I saw it being used with only few kind of operators. You can likely use any operator you want.

reducer:
    "+"
    "-"
    "*"
    "or"
    "and"

expr_800:
    reducer "/" expr_900
    expr_800 "**" opsuffix? expr_900
    expr_800 "^"  expr_900         
    expr_900

Various tight binding operators

It took a lot of effort to figure out what is the correct order in the following operators. I think I didn't get it right entirely. For example, sometimes the opsuffix appears on a place that hints it doesn't structure like I believe it does.

expr_900:
    expr_900 ":"  expr_910
    expr_900 "::" expr_910
    expr_900 "@"  expr_910
    expr_910

expr_910:
    expr_910 "pretend" expr_920
    expr_910 "."       expr_920
    expr_920

expr_920:
    expr_930

expr_930:
    "->" expr_950
    expr_930 "->" expr_950
    expr_930 "<-" expr_950
    expr_950

expr_950:
    "!" expr_955
    expr_955 "!!" expr_955
    expr_955

expr_955:
    "#" opsuffix? expr_955
    "'" expr_955
    expr_960

Trouble with the dollar sign

The interaction of the dollar sign is troublesome. It's there to select the source package for the operation when it may be vague.

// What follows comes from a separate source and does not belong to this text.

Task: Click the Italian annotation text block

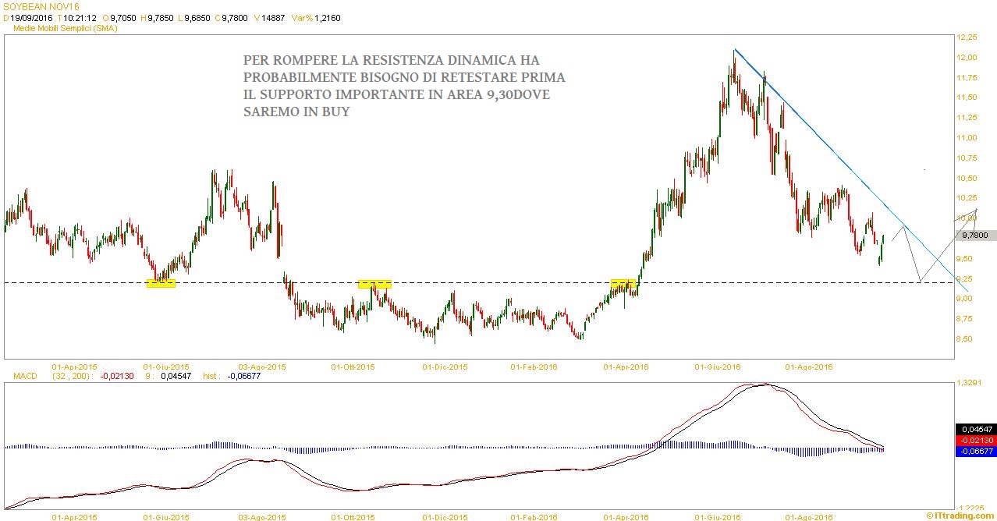Action: (404, 86)
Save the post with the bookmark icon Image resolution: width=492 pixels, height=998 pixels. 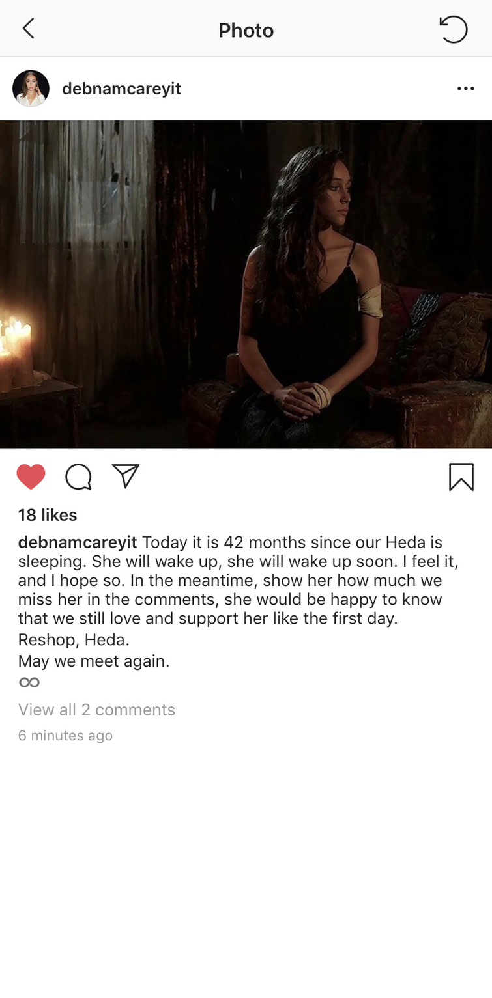[x=461, y=477]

In practice it seems to be also used to denote when the expression should be evaluated from the common lisp environment, and it also means something when it appears alone or in the end of the expression.

Nud/Led naming comes from the pratt parser. It refers to the expression being a prefix vs. a subsequent item.

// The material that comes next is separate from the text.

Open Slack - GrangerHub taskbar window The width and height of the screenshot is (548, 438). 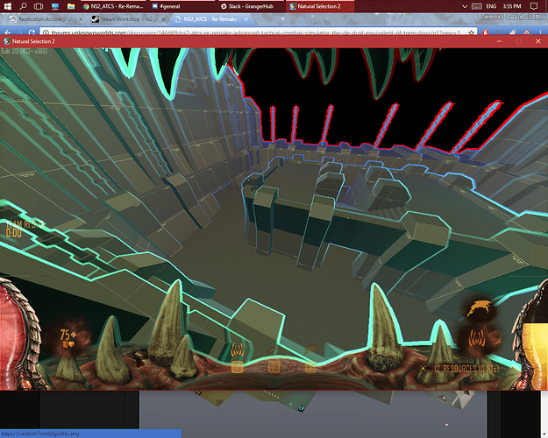tap(248, 6)
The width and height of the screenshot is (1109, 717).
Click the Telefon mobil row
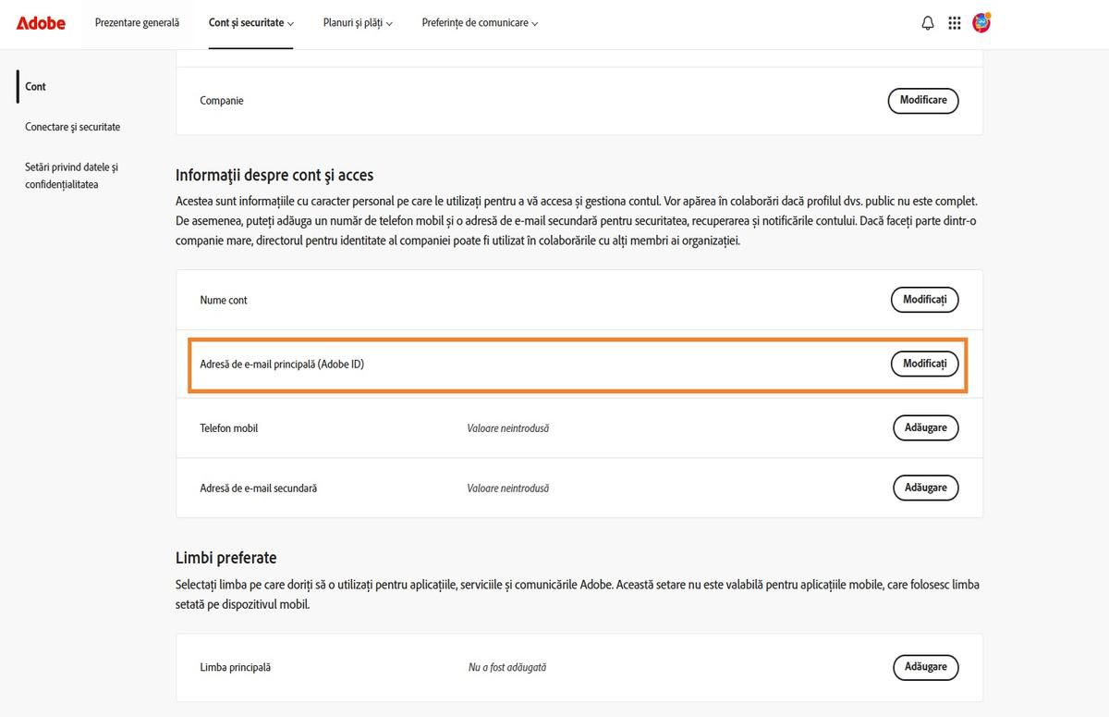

Additionally you can apply items without parentheses. a b is same as a(b). This easily causes ambiguities when the parentheses are also used for grouping items so the production rules for parentheses have to be carefully crafted.

expr_960:
    expr_1000 "$" expr_960
    expr_1000

expr_1000:
    "$"
    atom_nud expr_1000_led 
    atom_nud

expr_1000_led:
    "#"      expr_1000_led
    atom_led expr_1000_led
    atom_led
    "$"

atom_nud:
    atom
    atom_nud "(" expr_0? ")"
    "(" expr_0? ")"

atom_led:
    atom_led "(" expr_0? ")"
    atom

atom:
    symbol
    string
    int
    float
    "%"
    "[" expr_0? "]"
    "{" expr_0? "}"

Opsuffix

Opsuffix is one of those things I really don't like at all.

opsuffix:
    "$" "%"
    "$" symbol
    "$" "(" expr_0? ")"

Unused keywords

The parser described several keywords that aren't in the above grammar.

keywords:
    "exit"
    "from"
    "iterate"
    "yield"
    "otherwise"
    "when"
    "unless"

I just left them away because they aren't used anywhere in the source code. But wrote them up so that when they appear, it will be noticed.

Final thoughts

A well-preserved programming language that is more than 40 years old.

I didn't mention much about the tokenizer, but tokenizer in Axiom isn't looking like very interesting. The only odd-looking thing that it does is the use of underscore as an escape character.

I keep asking myself why did I find this, and why only now? I think the question that brought me here is:

What does A + B mean when A and B are not same specific type, or not identified as specific types of something?

I keep going until I find answers.